• [What the task asks]: Each record must be repeated exactly as it stands.

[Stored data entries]
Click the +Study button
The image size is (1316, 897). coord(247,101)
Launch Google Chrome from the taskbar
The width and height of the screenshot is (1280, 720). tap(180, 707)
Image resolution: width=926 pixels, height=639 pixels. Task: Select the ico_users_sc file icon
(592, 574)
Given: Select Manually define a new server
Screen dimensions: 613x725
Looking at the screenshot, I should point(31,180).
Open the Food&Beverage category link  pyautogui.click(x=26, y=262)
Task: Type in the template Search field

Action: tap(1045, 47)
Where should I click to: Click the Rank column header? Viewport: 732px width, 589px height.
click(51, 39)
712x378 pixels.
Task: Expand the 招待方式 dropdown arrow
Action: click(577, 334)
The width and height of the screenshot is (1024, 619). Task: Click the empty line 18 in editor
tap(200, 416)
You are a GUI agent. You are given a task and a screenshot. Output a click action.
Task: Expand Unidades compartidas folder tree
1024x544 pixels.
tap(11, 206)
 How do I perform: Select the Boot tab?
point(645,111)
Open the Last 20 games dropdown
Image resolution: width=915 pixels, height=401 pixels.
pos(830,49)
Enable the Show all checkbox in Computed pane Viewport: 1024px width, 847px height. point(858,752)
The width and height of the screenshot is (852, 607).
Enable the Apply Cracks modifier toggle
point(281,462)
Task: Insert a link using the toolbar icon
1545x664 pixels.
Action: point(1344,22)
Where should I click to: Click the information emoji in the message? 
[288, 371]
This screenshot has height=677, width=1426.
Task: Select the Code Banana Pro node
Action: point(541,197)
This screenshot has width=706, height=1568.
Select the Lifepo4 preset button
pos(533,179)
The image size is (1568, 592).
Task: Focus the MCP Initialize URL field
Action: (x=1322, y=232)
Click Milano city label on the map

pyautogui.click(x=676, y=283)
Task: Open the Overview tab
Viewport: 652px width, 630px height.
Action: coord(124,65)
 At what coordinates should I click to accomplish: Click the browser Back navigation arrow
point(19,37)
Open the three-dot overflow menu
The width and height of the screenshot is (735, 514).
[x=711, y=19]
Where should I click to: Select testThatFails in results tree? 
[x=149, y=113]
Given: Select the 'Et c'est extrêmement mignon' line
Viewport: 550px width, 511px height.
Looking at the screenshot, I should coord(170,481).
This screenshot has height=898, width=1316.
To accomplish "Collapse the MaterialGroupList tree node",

• [Task response]:
Click the +Study button
The image size is (1316, 897). coord(247,101)
Launch Google Chrome from the taskbar
The width and height of the screenshot is (1280, 720). tap(180, 707)
Image resolution: width=926 pixels, height=639 pixels. Task: Select the ico_users_sc file icon
(592, 574)
Given: Select Manually define a new server
Screen dimensions: 613x725
Looking at the screenshot, I should point(31,180).
Open the Food&Beverage category link  pyautogui.click(x=26, y=262)
Task: Type in the template Search field

Action: tap(1045, 47)
Where should I click to: Click the Rank column header? Viewport: 732px width, 589px height.
click(51, 39)
712x378 pixels.
Task: Expand the 招待方式 dropdown arrow
Action: click(577, 334)
The width and height of the screenshot is (1024, 619). Task: Click the empty line 18 in editor
tap(200, 416)
You are a GUI agent. You are given a task and a screenshot. Output a click action.
Task: Expand Unidades compartidas folder tree
1024x544 pixels.
tap(11, 206)
 How do I perform: Select the Boot tab?
point(645,111)
Open the Last 20 games dropdown
Image resolution: width=915 pixels, height=401 pixels.
pos(830,49)
Enable the Show all checkbox in Computed pane Viewport: 1024px width, 847px height. point(858,752)
The width and height of the screenshot is (852, 607).
Enable the Apply Cracks modifier toggle
point(281,462)
Task: Insert a link using the toolbar icon
1545x664 pixels.
Action: point(1344,22)
Where should I click to: Click the information emoji in the message? 
[288, 371]
This screenshot has height=677, width=1426.
Task: Select the Code Banana Pro node
Action: point(541,197)
This screenshot has width=706, height=1568.
Select the Lifepo4 preset button
pos(533,179)
The image size is (1568, 592).
Task: Focus the MCP Initialize URL field
Action: (x=1322, y=232)
Click Milano city label on the map

pyautogui.click(x=676, y=283)
Task: Open the Overview tab
Viewport: 652px width, 630px height.
Action: coord(124,65)
 At what coordinates should I click to accomplish: Click the browser Back navigation arrow
point(19,37)
Open the three-dot overflow menu
The width and height of the screenshot is (735, 514).
[x=711, y=19]
Where should I click to: Select testThatFails in results tree? 
[x=149, y=113]
Given: Select the 'Et c'est extrêmement mignon' line
Viewport: 550px width, 511px height.
Looking at the screenshot, I should coord(170,481).
This screenshot has height=898, width=1316.
To accomplish "Collapse the MaterialGroupList tree node",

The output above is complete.